Anche disporre gli alimenti in maniera corretta può aiutare, magari lasciando un po’ di spazio  in basso. Cercate però di staccare il cibo dalla parete di fondo, perché potrebbero formarsi tracce di brina e acqua. Per quanto riguarda la stessa posizione del frigorifero, cercate di tenerlo nel punto più freddo della cucina, e anche di lasciare uno spazio di almeno 10 centimetri tra la parete e il retro. Non riducete le temperature interne al minimo, perché il consumo energetico – e i pagamenti – può aumentare a dismisura.
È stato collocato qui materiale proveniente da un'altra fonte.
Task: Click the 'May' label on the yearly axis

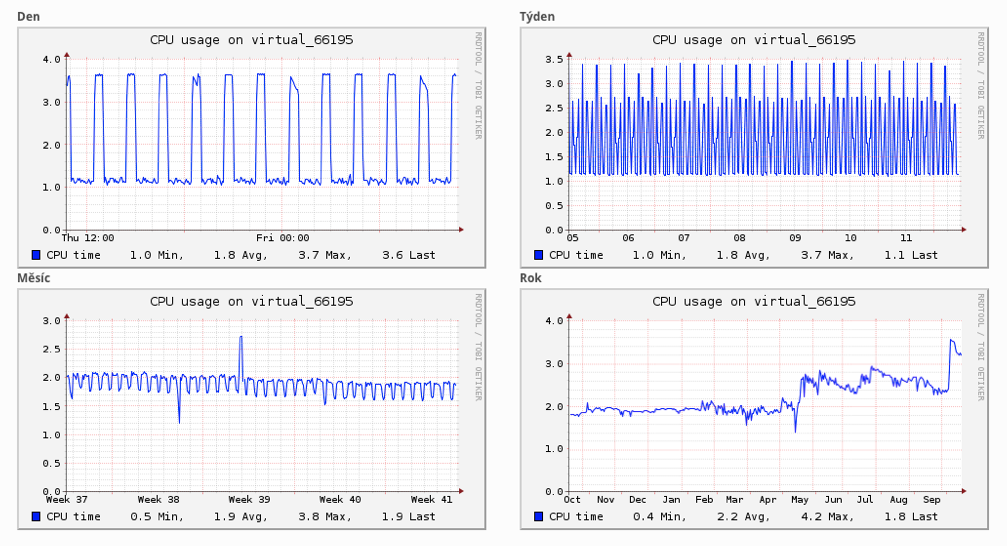Action: coord(801,499)
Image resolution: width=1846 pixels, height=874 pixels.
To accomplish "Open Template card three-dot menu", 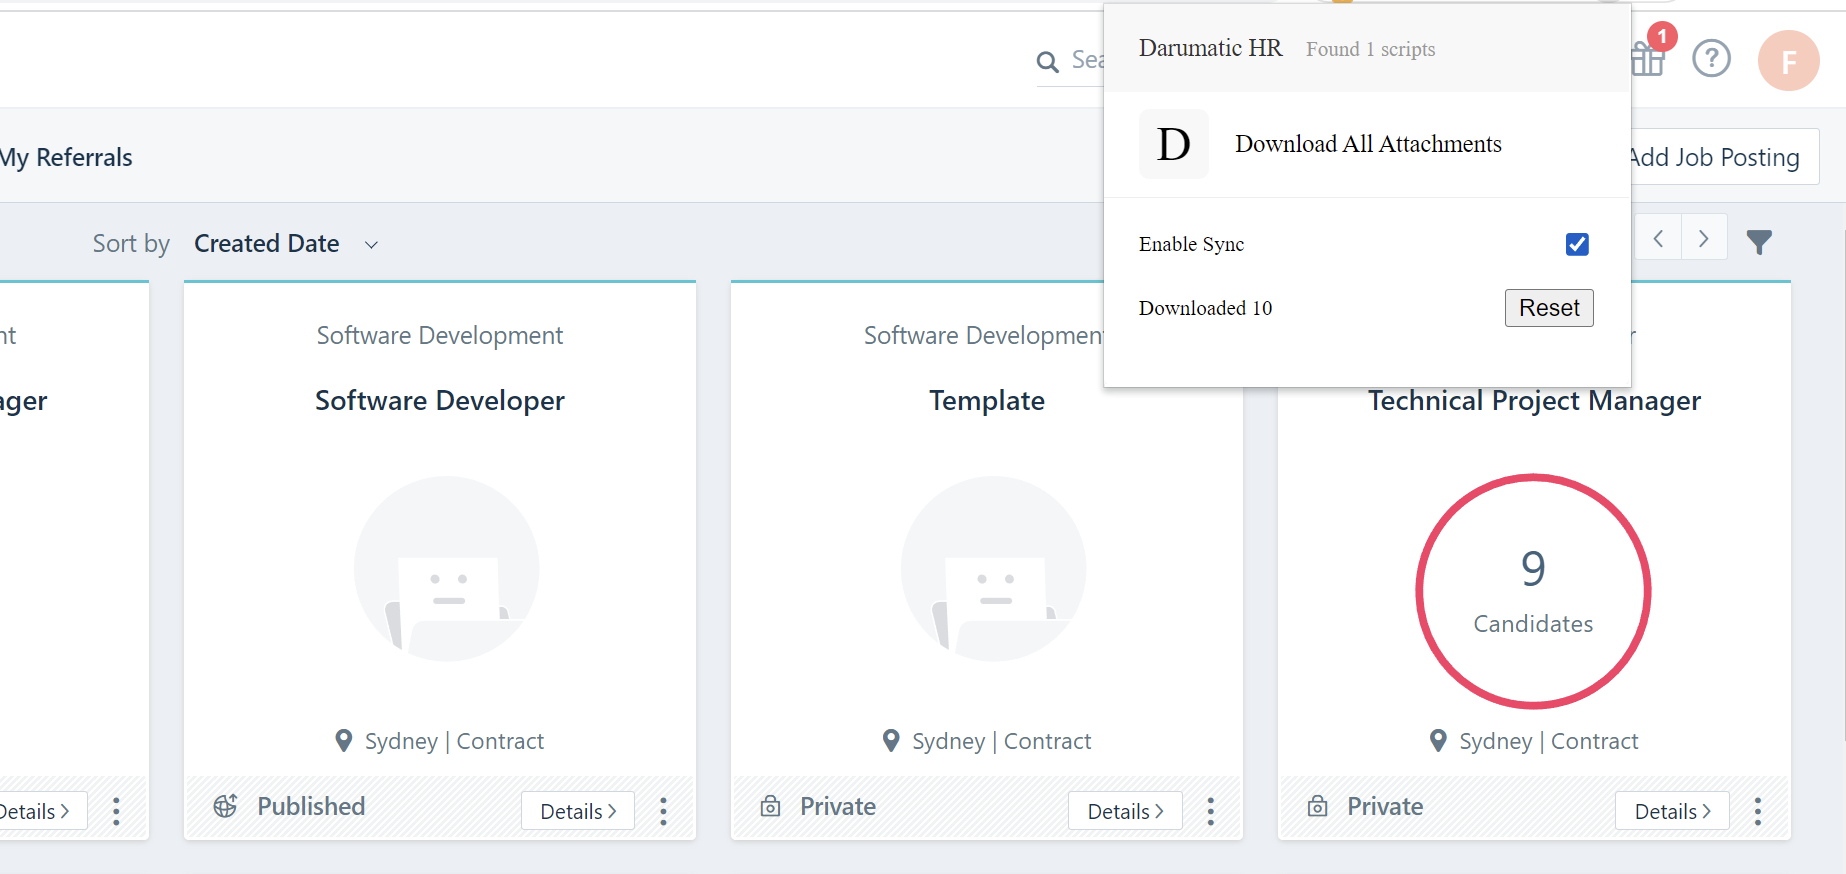I will (1210, 811).
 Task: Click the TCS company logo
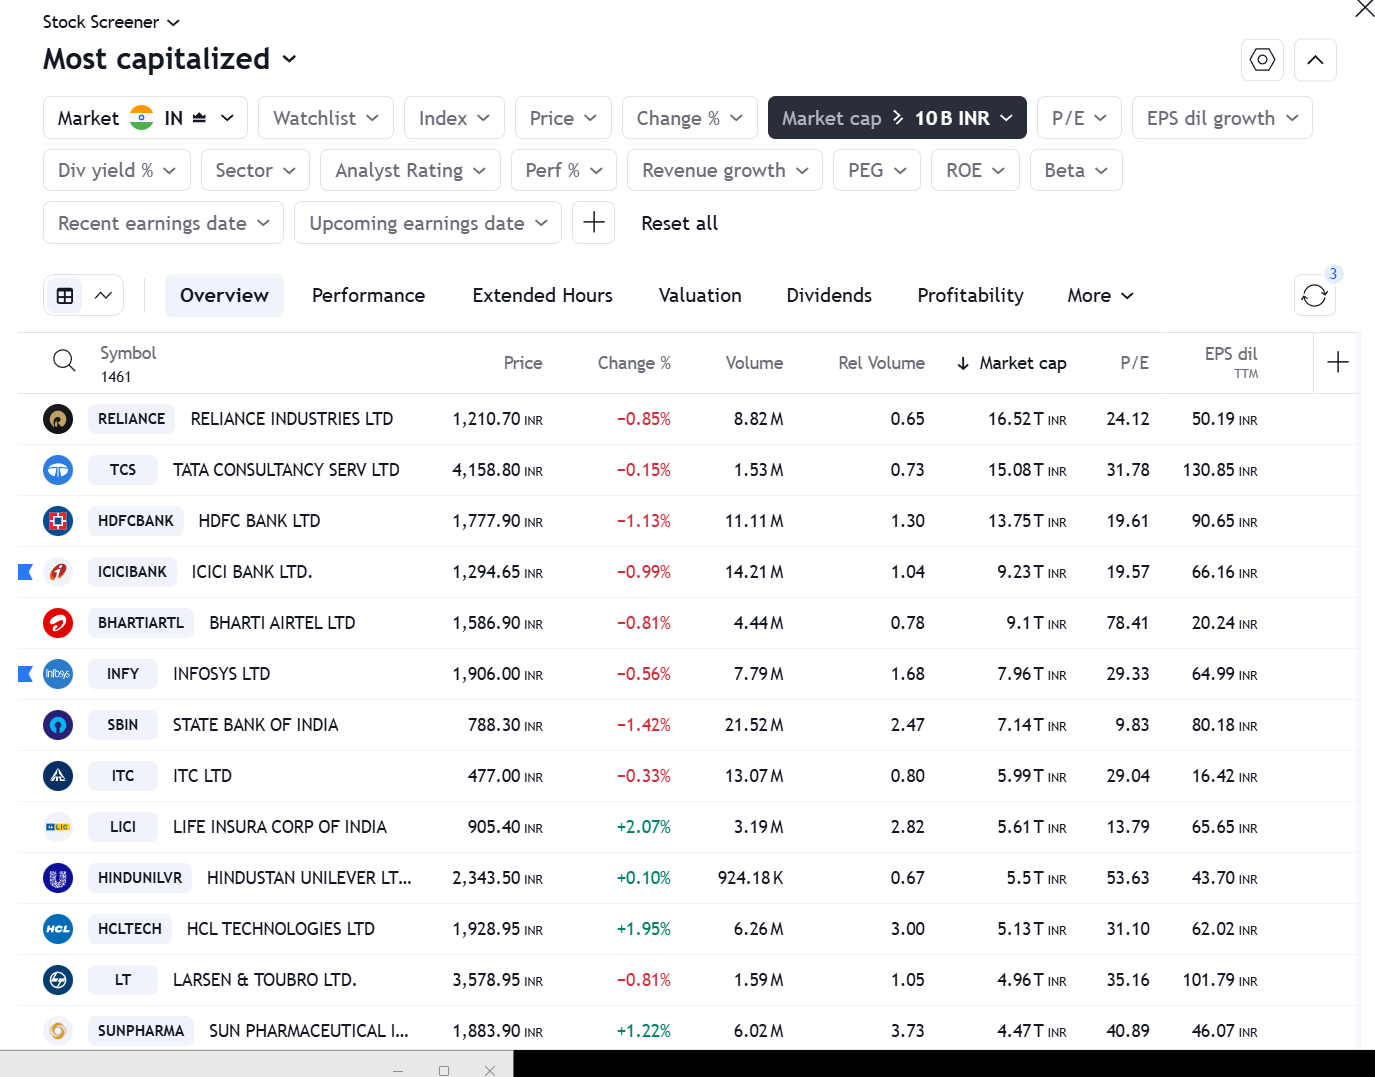pyautogui.click(x=58, y=470)
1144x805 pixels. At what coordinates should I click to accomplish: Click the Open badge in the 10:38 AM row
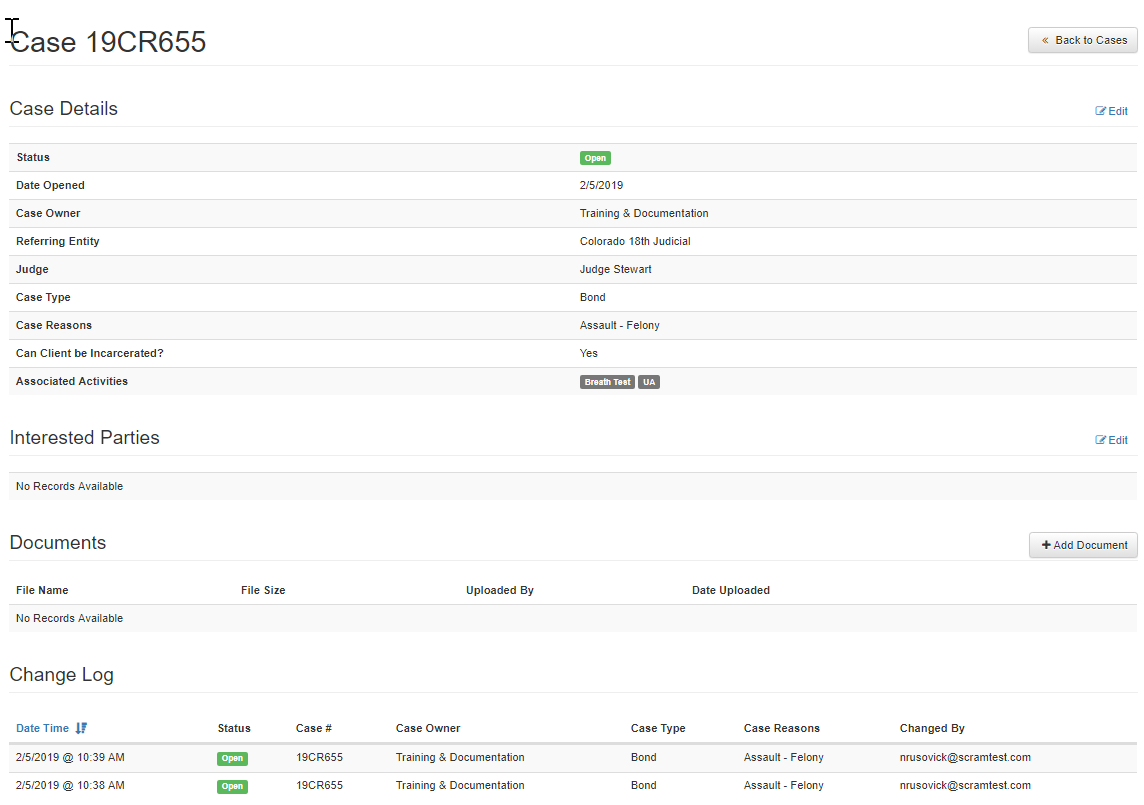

La temperatura raccomandata è quella di 4°C. Se andate al di sotto di tale soglia, il consumo sale fino al 5%. Anche inserire dentro il frigo cibi troppo caldi può portare a delle conseguenze. Può verificarsi uno sbalzo termico, il che costringe a ricavare più energia per ottenere la temperatura necessaria alla conservazione alimentare. Oltre a questi piccoli ma importanti accorgimenti, è importante non dimenticare di effettuare una buona manutenzione più o meno periodica. Pensiamo alla valutazione delle guarnizioni di gomma o alla pulizia del condensatore posto sul retro dell’elettrodomestico.